> _Work required_
Beginning with the line that holds "Task: Click the Twitter tile" in the data below, give again every line through the one that holds "Toggle the layer", exactly as written.

> _Dataset excerpts_
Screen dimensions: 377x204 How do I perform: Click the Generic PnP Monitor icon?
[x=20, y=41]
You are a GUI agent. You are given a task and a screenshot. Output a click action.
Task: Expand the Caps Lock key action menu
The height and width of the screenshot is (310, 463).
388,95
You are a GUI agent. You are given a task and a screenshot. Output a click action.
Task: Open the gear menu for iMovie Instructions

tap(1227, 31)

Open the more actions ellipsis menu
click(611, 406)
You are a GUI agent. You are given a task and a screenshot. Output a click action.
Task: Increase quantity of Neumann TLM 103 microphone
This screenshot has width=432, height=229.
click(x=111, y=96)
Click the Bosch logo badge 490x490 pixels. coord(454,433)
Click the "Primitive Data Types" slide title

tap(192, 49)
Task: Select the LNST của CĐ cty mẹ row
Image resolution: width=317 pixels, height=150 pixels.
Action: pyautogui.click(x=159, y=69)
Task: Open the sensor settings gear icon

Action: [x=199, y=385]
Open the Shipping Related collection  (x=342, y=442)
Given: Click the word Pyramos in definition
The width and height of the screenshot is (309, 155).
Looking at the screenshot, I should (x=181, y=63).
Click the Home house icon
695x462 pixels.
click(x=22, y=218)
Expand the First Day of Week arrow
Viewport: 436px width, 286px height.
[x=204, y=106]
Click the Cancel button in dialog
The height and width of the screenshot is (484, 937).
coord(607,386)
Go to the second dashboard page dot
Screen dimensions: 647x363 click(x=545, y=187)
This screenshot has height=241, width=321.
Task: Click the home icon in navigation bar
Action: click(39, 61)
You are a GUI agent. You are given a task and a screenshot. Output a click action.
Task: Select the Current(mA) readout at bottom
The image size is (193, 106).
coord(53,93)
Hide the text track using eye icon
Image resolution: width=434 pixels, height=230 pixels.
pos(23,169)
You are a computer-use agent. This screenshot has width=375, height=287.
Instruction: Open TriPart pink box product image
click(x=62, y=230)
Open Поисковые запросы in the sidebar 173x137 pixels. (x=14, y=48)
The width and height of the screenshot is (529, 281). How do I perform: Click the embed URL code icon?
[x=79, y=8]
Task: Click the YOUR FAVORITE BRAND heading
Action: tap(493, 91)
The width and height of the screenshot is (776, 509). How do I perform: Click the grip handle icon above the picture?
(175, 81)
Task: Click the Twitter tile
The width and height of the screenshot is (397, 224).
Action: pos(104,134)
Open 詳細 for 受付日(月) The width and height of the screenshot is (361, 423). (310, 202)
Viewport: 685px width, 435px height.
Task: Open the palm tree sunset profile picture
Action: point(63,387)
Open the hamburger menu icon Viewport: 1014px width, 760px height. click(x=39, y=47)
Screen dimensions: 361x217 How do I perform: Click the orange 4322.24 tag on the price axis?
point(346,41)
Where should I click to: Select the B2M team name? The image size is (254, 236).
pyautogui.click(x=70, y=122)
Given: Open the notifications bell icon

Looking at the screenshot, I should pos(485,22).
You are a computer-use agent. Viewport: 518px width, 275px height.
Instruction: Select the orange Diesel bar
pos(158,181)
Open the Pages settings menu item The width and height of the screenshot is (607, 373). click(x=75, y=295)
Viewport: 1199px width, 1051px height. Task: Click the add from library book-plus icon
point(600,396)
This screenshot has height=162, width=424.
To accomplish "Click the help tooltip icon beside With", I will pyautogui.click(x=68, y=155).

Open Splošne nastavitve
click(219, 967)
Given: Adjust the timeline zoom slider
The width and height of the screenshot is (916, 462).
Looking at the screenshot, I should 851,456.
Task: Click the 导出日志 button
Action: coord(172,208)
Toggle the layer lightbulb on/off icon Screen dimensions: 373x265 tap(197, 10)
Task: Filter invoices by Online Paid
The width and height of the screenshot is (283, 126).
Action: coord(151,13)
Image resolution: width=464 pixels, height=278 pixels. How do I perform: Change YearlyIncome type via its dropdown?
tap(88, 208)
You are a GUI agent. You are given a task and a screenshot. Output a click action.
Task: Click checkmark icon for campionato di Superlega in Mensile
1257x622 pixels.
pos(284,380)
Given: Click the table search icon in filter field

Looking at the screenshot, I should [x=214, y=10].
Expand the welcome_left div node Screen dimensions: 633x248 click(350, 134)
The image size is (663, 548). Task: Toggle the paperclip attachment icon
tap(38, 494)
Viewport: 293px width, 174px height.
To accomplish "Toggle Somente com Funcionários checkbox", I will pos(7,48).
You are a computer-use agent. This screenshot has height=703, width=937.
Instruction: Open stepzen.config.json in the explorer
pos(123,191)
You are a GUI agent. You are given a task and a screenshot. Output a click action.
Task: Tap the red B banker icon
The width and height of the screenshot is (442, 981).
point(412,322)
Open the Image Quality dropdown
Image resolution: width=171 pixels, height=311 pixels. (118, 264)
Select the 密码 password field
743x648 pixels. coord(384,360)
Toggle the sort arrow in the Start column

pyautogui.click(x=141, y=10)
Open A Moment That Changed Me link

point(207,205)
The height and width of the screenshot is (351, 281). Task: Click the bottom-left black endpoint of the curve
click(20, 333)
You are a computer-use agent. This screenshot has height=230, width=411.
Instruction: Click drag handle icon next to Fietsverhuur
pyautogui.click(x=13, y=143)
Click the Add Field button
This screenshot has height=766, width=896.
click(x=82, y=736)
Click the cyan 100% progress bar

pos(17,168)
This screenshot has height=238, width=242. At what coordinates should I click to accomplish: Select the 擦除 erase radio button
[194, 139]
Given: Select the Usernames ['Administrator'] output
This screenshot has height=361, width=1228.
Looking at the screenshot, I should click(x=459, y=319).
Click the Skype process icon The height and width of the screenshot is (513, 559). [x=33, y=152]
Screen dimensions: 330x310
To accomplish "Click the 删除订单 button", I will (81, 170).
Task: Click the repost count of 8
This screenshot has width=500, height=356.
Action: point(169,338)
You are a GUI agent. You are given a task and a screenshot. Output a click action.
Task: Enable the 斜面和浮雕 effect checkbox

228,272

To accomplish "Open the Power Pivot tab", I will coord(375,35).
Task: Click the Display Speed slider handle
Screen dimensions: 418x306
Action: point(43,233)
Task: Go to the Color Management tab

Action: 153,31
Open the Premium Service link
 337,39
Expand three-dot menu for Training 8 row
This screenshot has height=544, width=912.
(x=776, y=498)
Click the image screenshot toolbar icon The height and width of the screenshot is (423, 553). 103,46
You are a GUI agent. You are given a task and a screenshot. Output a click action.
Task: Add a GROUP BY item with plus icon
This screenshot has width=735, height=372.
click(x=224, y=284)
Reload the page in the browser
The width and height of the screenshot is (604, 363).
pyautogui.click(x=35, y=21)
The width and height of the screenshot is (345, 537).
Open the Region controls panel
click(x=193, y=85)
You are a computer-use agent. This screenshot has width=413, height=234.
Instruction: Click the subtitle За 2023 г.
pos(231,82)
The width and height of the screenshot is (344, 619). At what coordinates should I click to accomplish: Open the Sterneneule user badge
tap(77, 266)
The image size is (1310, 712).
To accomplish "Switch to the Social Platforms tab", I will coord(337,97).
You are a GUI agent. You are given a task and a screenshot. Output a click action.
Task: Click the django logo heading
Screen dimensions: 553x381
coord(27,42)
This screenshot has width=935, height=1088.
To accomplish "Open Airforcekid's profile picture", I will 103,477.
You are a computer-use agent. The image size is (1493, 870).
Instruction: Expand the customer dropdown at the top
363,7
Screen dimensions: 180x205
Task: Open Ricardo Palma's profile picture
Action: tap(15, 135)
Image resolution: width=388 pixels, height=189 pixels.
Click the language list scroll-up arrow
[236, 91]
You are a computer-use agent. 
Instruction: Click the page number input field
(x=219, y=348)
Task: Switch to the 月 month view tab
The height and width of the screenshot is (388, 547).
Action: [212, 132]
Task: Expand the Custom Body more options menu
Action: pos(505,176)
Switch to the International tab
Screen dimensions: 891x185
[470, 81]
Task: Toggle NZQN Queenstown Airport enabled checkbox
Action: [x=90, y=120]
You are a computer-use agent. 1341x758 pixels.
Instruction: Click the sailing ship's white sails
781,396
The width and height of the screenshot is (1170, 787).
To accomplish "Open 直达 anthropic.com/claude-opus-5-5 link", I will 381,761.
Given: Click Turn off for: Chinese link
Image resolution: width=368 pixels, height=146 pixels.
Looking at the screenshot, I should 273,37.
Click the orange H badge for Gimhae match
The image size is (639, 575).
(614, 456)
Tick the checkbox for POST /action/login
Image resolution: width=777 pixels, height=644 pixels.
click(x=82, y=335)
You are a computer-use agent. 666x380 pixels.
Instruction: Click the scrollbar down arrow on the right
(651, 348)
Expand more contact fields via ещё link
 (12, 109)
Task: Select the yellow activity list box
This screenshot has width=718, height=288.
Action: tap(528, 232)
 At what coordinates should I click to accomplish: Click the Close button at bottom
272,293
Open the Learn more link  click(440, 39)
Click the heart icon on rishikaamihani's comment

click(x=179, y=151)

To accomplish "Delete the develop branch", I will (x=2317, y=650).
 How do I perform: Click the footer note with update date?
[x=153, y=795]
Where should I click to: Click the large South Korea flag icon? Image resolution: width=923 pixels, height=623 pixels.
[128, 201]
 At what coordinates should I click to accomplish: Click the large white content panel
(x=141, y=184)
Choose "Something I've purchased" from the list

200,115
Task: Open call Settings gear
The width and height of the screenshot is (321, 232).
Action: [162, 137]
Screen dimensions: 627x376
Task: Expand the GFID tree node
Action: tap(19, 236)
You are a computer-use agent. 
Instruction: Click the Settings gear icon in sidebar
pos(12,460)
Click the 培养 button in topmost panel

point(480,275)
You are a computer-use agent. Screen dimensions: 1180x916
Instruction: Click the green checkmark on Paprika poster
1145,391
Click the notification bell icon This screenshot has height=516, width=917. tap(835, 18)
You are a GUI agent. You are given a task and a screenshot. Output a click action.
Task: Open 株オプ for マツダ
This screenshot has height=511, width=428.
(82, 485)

> _Solution below_
Task: Click the Twitter tile
The width and height of the screenshot is (397, 224).
Action: pos(104,134)
Open 詳細 for 受付日(月) The width and height of the screenshot is (361, 423). (310, 202)
Viewport: 685px width, 435px height.
Task: Open the palm tree sunset profile picture
Action: point(63,387)
Open the hamburger menu icon Viewport: 1014px width, 760px height. click(x=39, y=47)
Screen dimensions: 361x217 How do I perform: Click the orange 4322.24 tag on the price axis?
point(346,41)
Where should I click to: Select the B2M team name? The image size is (254, 236).
pyautogui.click(x=70, y=122)
Given: Open the notifications bell icon

Looking at the screenshot, I should pos(485,22).
You are a computer-use agent. Viewport: 518px width, 275px height.
Instruction: Select the orange Diesel bar
pos(158,181)
Open the Pages settings menu item The width and height of the screenshot is (607, 373). click(x=75, y=295)
Viewport: 1199px width, 1051px height. Task: Click the add from library book-plus icon
point(600,396)
This screenshot has height=162, width=424.
To accomplish "Click the help tooltip icon beside With", I will pyautogui.click(x=68, y=155).

Open Splošne nastavitve
click(219, 967)
Given: Adjust the timeline zoom slider
The width and height of the screenshot is (916, 462).
Looking at the screenshot, I should 851,456.
Task: Click the 导出日志 button
Action: coord(172,208)
Toggle the layer lightbulb on/off icon Screen dimensions: 373x265 tap(197, 10)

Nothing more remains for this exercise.